Sans s’embarrasser de cette distinction, la GDPR encadre plus strictement les modalités du consentement. Cette mesure s’appliquera inéluctablement aux relations B2C. Mais qu’en est-il de l’emailing marketing en B2B quand la CNIL ne soumet pas sa mise en œuvre au consentement préalable du professionnel.

Une interprétation controversée du RGPD pour les emailing marketing en B2B

Les interprétations du RGPD sont contradictoires, et l’enjeu est central pour les professionnels au fait de l’importance des emailing B2B dans le cadre d’une stratégie gagnante de marketing automation.

Certains prétendent que la nouvelle reglementation, et en particulier la pratique de l’opt-in s’appliquera sans distinction de personnes.
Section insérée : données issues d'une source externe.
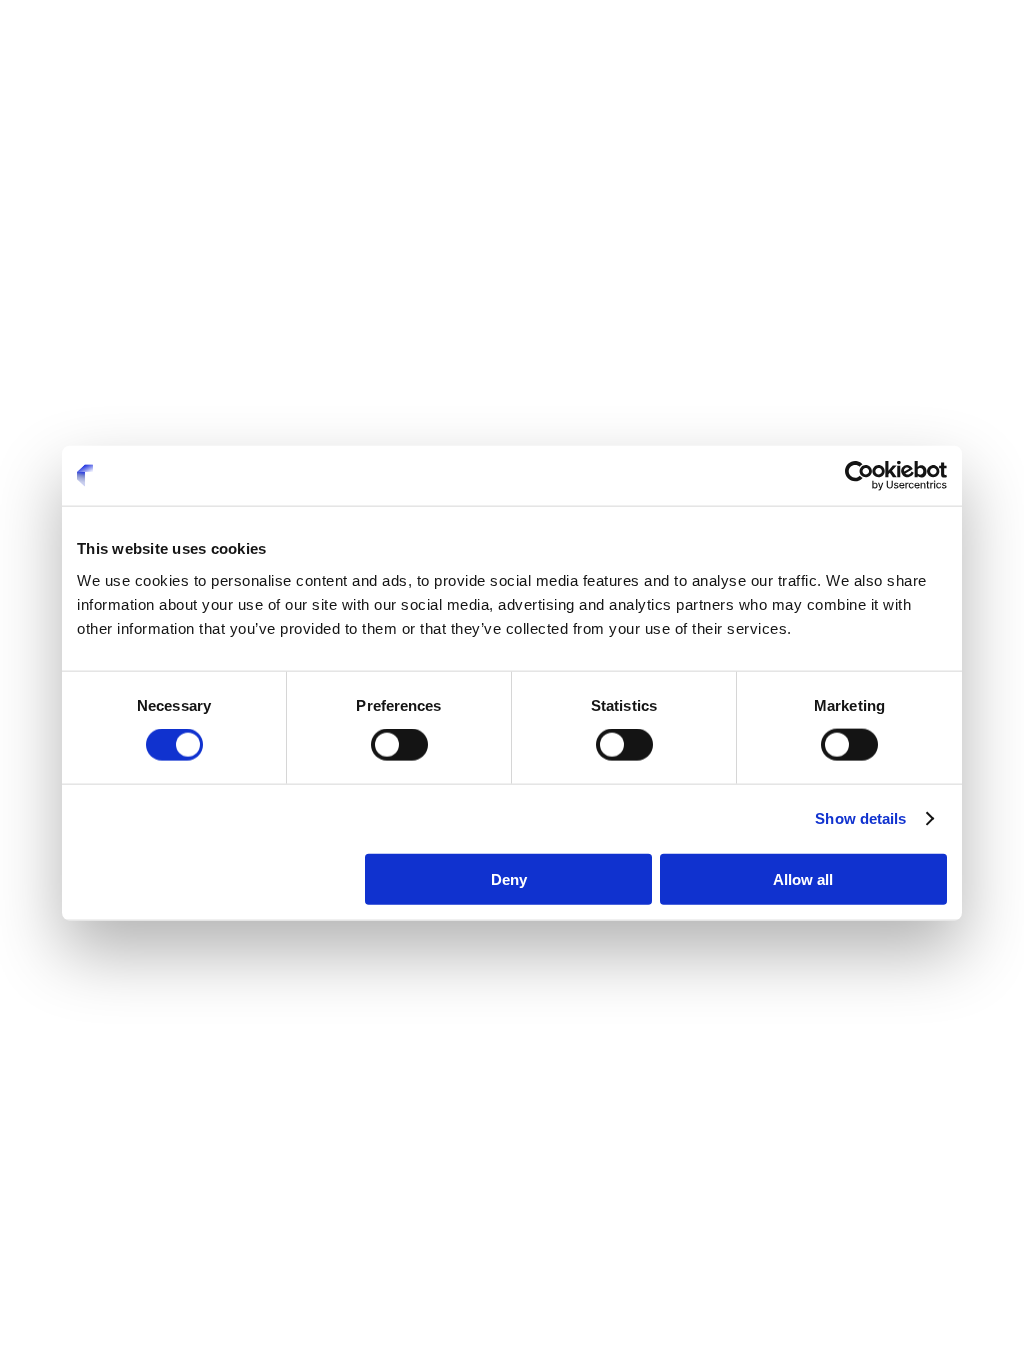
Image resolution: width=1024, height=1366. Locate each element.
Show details (860, 818)
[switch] (399, 745)
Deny (509, 878)
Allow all (803, 878)
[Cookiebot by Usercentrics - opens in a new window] (859, 476)
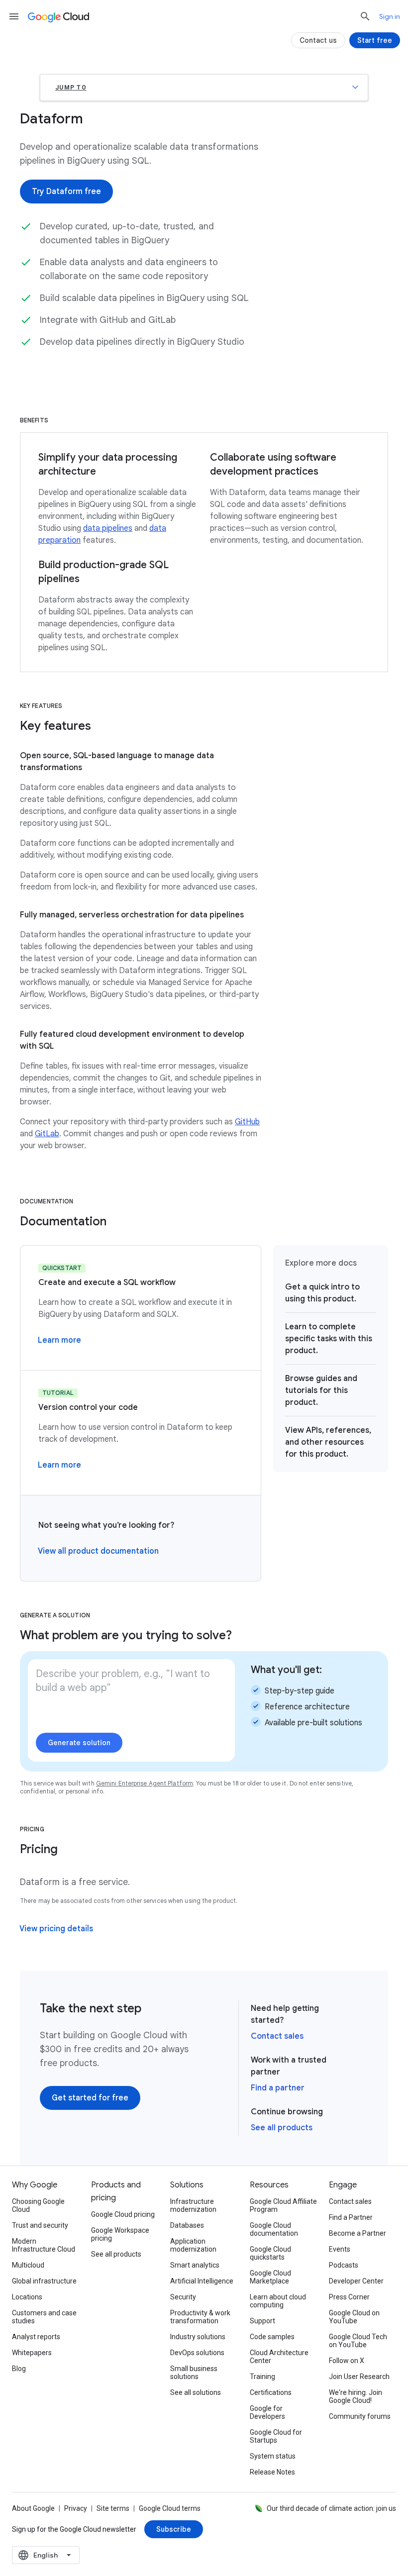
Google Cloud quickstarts (270, 2253)
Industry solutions (197, 2337)
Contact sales (277, 2036)
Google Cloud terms (170, 2508)
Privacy (75, 2508)
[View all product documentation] (98, 1551)
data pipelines (107, 528)
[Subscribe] (173, 2529)
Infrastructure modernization (193, 2205)
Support (262, 2321)
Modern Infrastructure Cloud (43, 2245)
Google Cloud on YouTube (354, 2317)
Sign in (389, 16)
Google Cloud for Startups (276, 2436)
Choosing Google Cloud (38, 2205)
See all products (281, 2128)
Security (183, 2297)
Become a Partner (357, 2233)
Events (339, 2249)
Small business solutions (193, 2372)
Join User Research (359, 2376)
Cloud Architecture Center (279, 2357)
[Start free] (374, 40)
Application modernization (193, 2245)
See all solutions (195, 2392)
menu (14, 16)
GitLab (47, 1134)
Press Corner (349, 2297)
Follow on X (346, 2361)
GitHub (247, 1122)
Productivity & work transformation (200, 2317)
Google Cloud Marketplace (270, 2277)
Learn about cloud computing (278, 2301)
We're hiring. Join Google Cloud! (355, 2396)
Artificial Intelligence (201, 2281)
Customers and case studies (44, 2317)
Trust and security (40, 2225)
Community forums (360, 2416)
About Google (33, 2508)
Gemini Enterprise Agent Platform (144, 1783)
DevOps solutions (197, 2353)
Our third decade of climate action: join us (331, 2508)
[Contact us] (318, 40)
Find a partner (278, 2088)
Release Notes (272, 2472)
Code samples (272, 2337)
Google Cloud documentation (274, 2229)
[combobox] (46, 2555)
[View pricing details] (56, 1929)
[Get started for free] (90, 2098)
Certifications (271, 2392)
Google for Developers (267, 2412)
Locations (27, 2297)
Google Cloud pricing (123, 2214)
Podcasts (343, 2265)
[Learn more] (59, 1340)
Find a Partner (351, 2217)
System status (273, 2456)
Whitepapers (32, 2353)
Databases (187, 2225)
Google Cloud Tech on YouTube (358, 2341)
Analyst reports (36, 2337)
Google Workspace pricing (120, 2234)
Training (262, 2376)
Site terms (113, 2508)
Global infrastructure (44, 2281)
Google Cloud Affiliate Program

D’autres affirment que la GDPR ne traite pas du marketing B2B, et qu’en ce sens aucune des recommandations précédemment listées de la CNIL ne sera remise en cause. L’autorité ne manquera pas de mettre à jour ses recommandations en matière d’emailing marketing, le cas échéant et en temps voulu.

RGPD : l’arbre qui cache la forêt ?

Quelle que soit l’interprétation du texte européen retenue, fort à parier que d’autres directives suivront. En jeu notamment : le projet de modification de la directive ePrivacy, portant en particulier sur la mise en œuvre de la pratique de l’opt-in. Les sociétés qui misent sur l’emailing B2B pour communiquer facilement avec leurs prospects restent alertes.

 

Comment savoir si mon système d’exploitation des données est conforme au nouveau RGPD ?

Opt-in ou opt-out, les professionnels doivent se mettre en conformité avec le RGPD B2B avant le 25 mai 2018. Cela concerne outre les traitements mis en œuvre à compter de cette date, l’ensemble des traitements déjà collectés.

Vérifier mon fichier d’emailing marketing B2B

Pour prévenir tout risque de sanction pour non-respect de la GDPR B2B, le professionnel qui collecte et utilise des données personnelles telles que des emails doit :

  • S’assurer qu’en aucun cas, il pratique l’opt-in passif (case précochée).
  • Vérifier que l’ensemble des personnes contactées sont informées des fins d’utilisation de leurs données et en mesure de s’opposer à l’utilisation ultérieure de leur email.
  • Prévoir des mesures de sécurité propres à protéger les données personnelles collectées et être en mesure de les produire sur demande de la CNIL.
  • Créer et tenir à jour un registre des traitements.
  • S’assurer que les prestataires sous-traitants – Mail Chimp, Sending Blue ou Datananas, par exemple – se conforment également à l’ensemble des règles du RGPD.

Reste à savoir si seules les listes « opt-in » pourront continuer à être utilisées ou si « opt-out » restera applicable en B2B…

Opter pour une stratégie d’inbound marketing : une alternative 100 % sécurisée.

Quand le spam est en ligne de mire, à l’heure où l’Europe se mobilise pour protéger l’exploitation des données personnelles des individus, et dans un contexte d’attente de l’entrée en vigueur – et de la levée des interrogations la concernant – d’une règlementation GDPR contraignante, comment bien atteindre son cœur de cible ?

L’inbound marketing se présente comme la solution la mieux adaptée à notre ère, dans un contexte de légifération croissante dans le sens de la protection des données et de la vie privée des personnes. Au-delà d’une base de données client constituée sans obstacle juridique, l’inbound marketing est le moyen le plus sûr d’obtenir une liste de prospects non seulement étoffée, mais aussi et surtout qualifiée.